↓
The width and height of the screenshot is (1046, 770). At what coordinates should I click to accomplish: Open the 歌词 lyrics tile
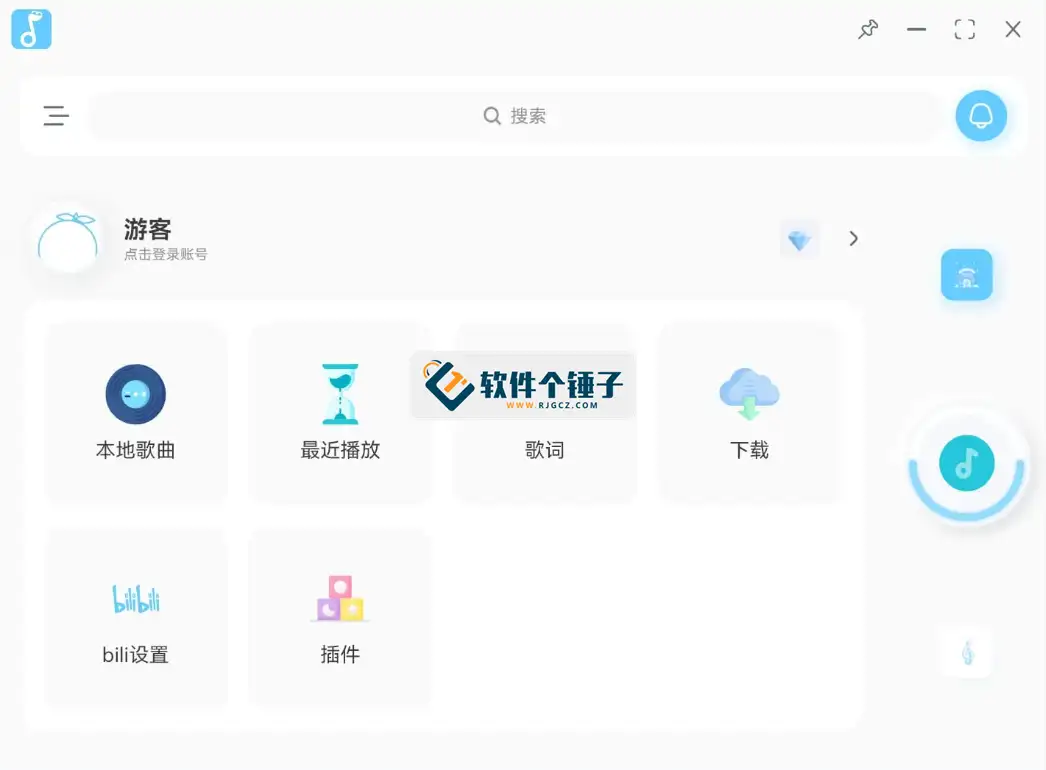point(544,430)
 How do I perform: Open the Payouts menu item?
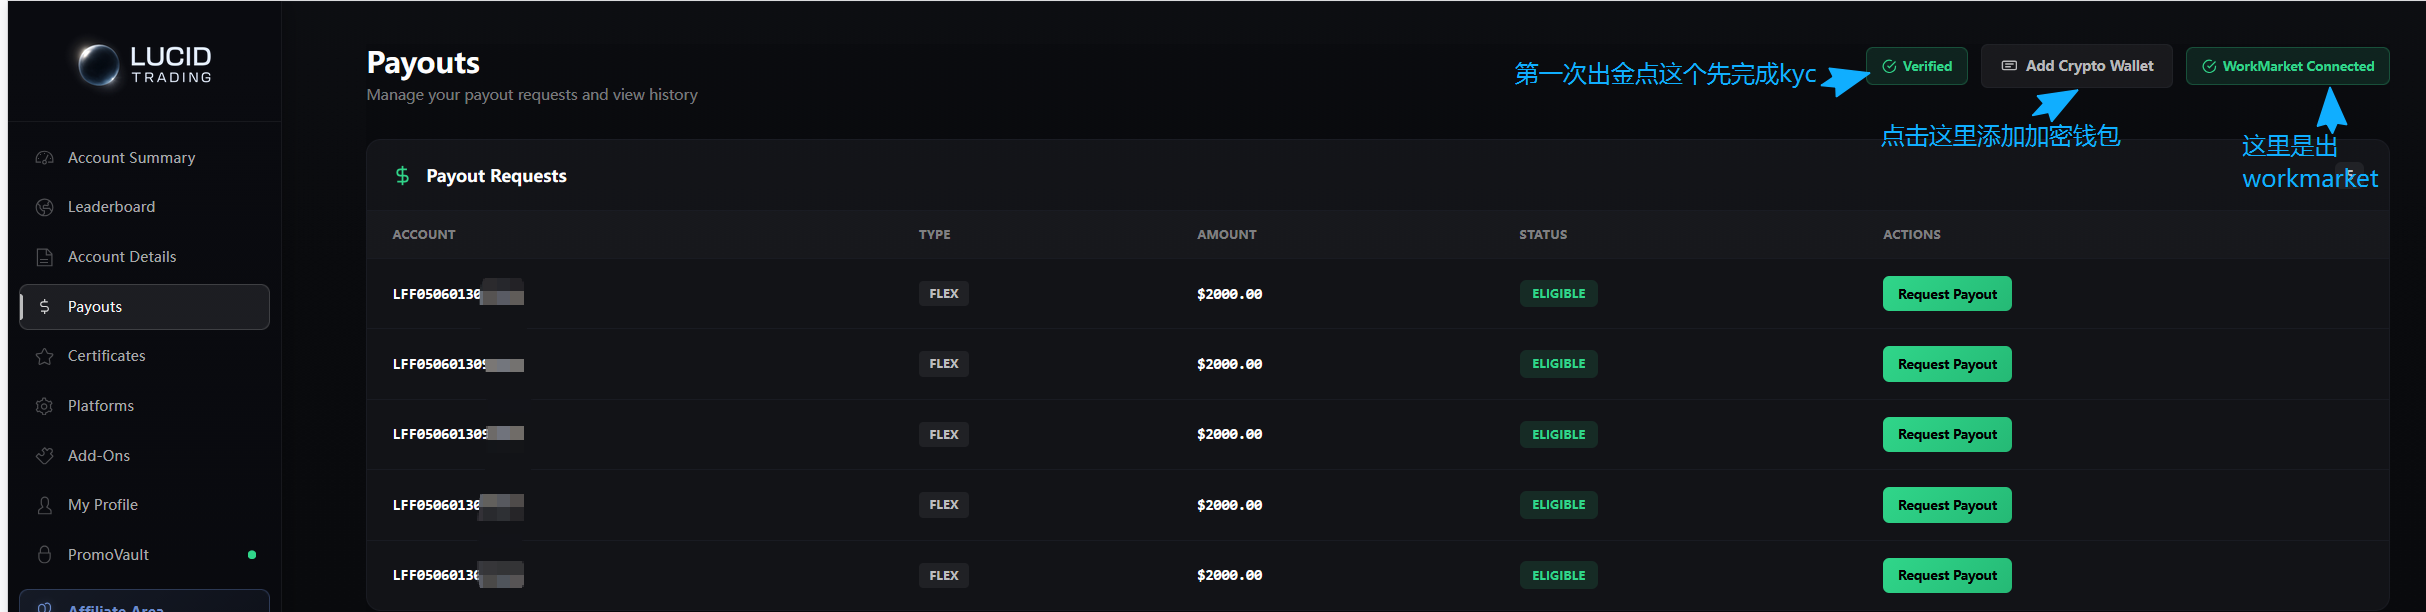pos(144,307)
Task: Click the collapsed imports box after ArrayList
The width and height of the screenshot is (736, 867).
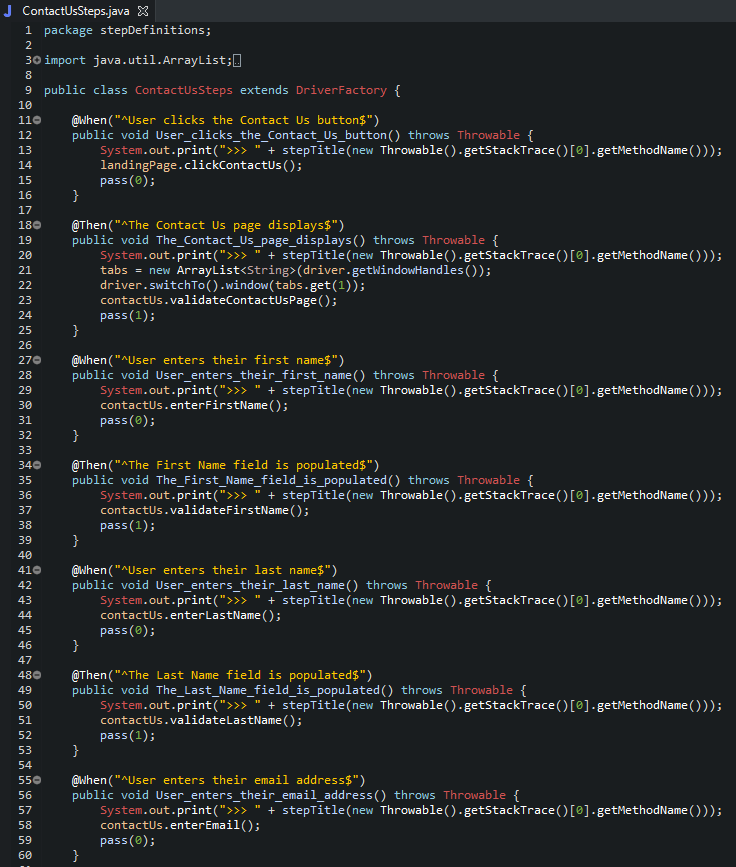Action: tap(237, 60)
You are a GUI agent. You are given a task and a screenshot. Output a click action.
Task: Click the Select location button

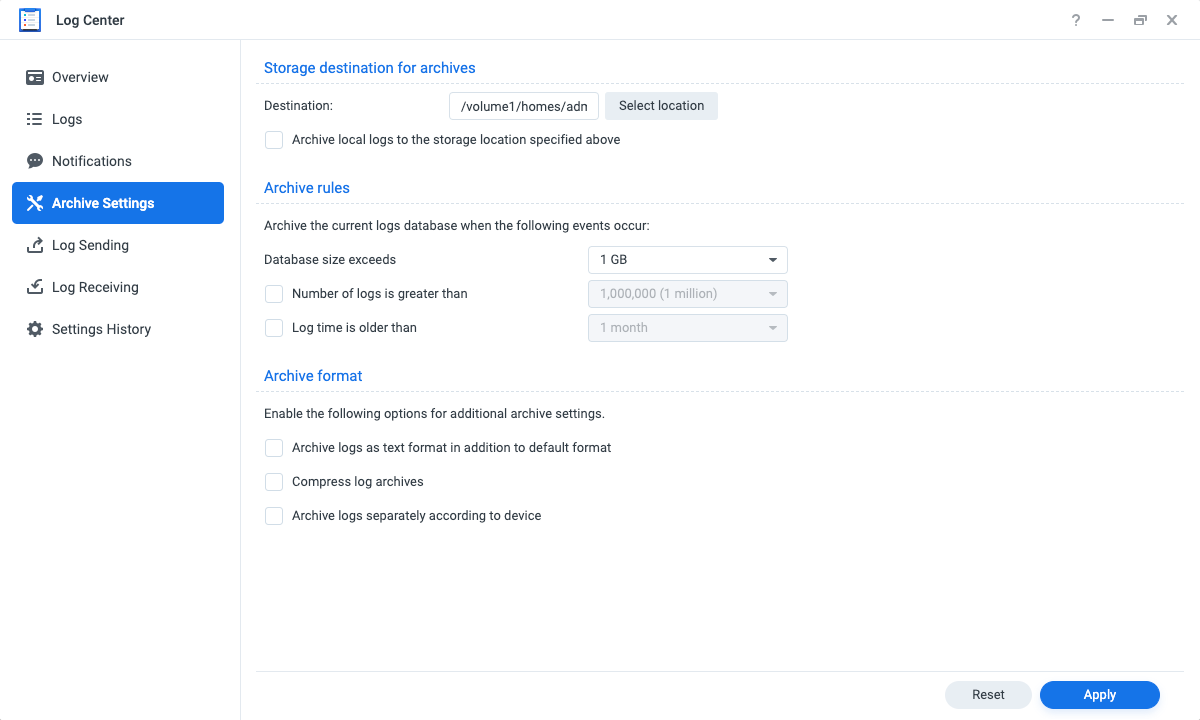tap(661, 106)
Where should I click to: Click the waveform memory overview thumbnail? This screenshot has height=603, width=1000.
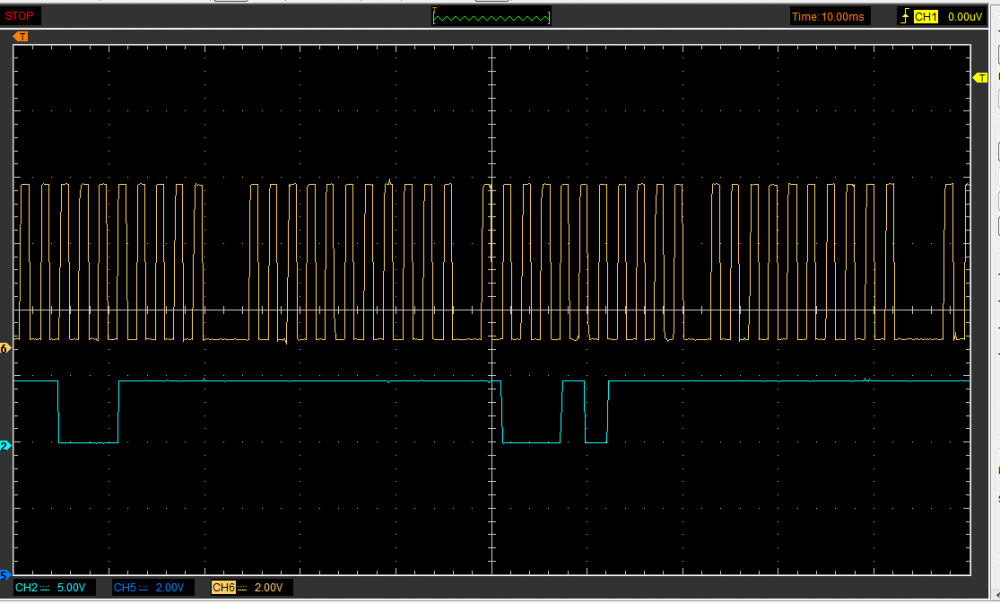(x=491, y=16)
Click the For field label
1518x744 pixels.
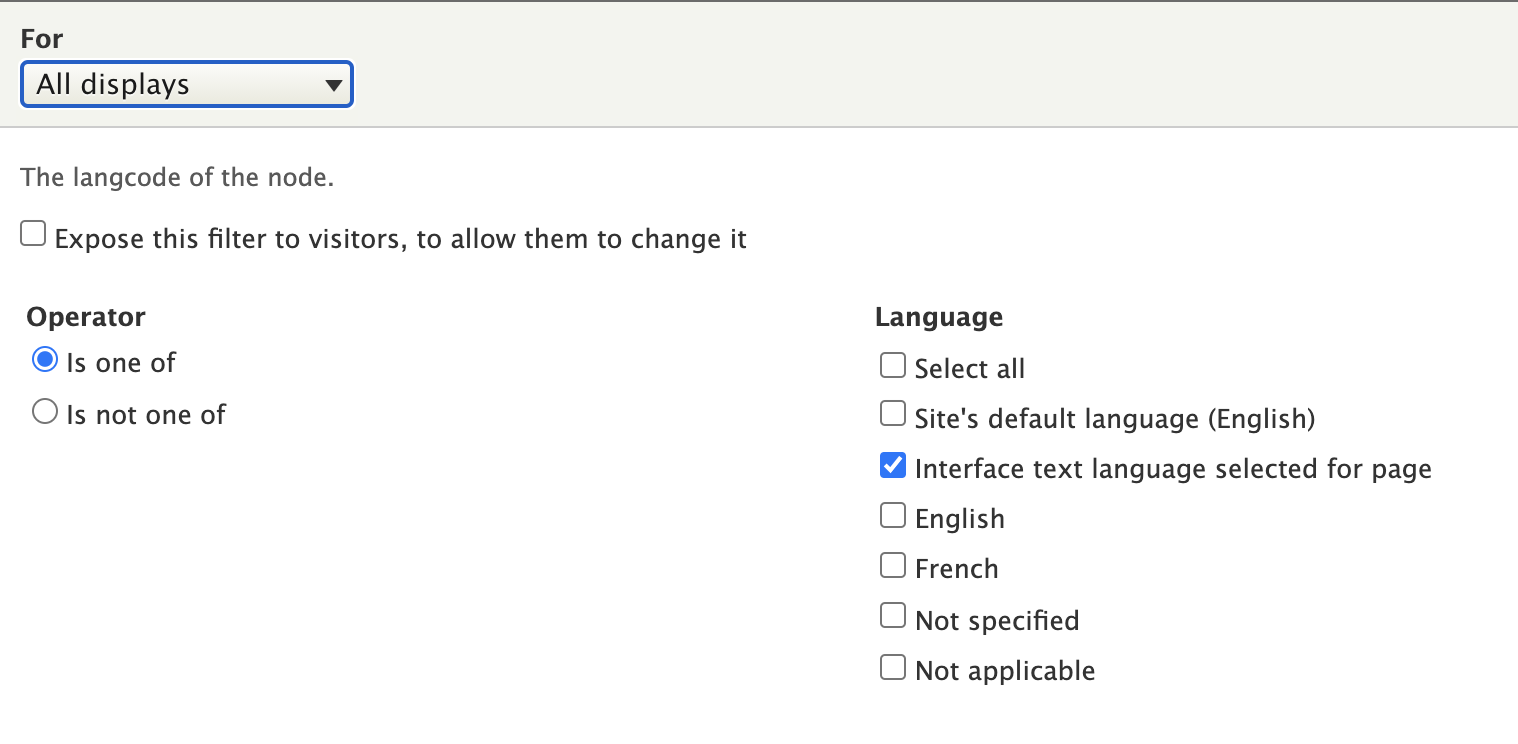[x=41, y=38]
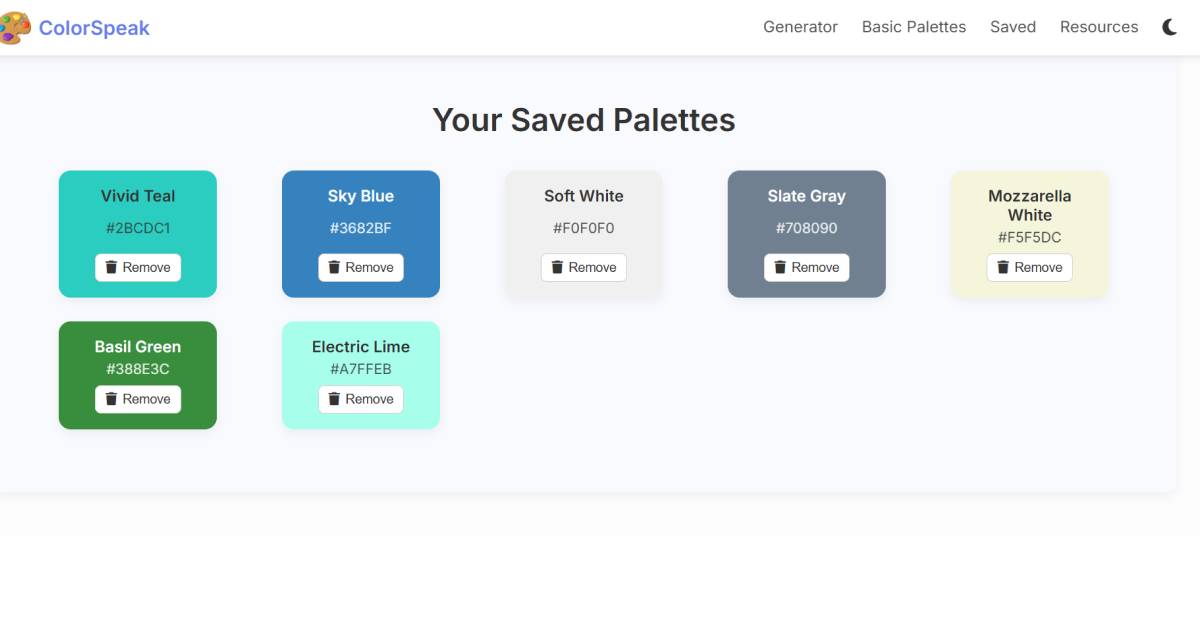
↑
| How to complete this task |
Set the listing down exactly, without its pictures.

| Exercise solution |
The width and height of the screenshot is (1046, 770). At what coordinates should I click to accomplish: Open the 歌词 lyrics tile
point(544,430)
 How do I perform: Open the Payouts menu item?
pos(144,307)
Task: Click the collapsed imports box after ArrayList
The width and height of the screenshot is (736, 867).
Action: tap(237, 60)
You are a GUI agent. You are given a task and a screenshot. Output a click action.
Task: Click the Select location button

tap(661, 106)
Where should I click to: Click the waveform memory overview thumbnail? This screenshot has height=603, width=1000.
(x=491, y=16)
Click the For field label
1518x744 pixels.
[x=41, y=38]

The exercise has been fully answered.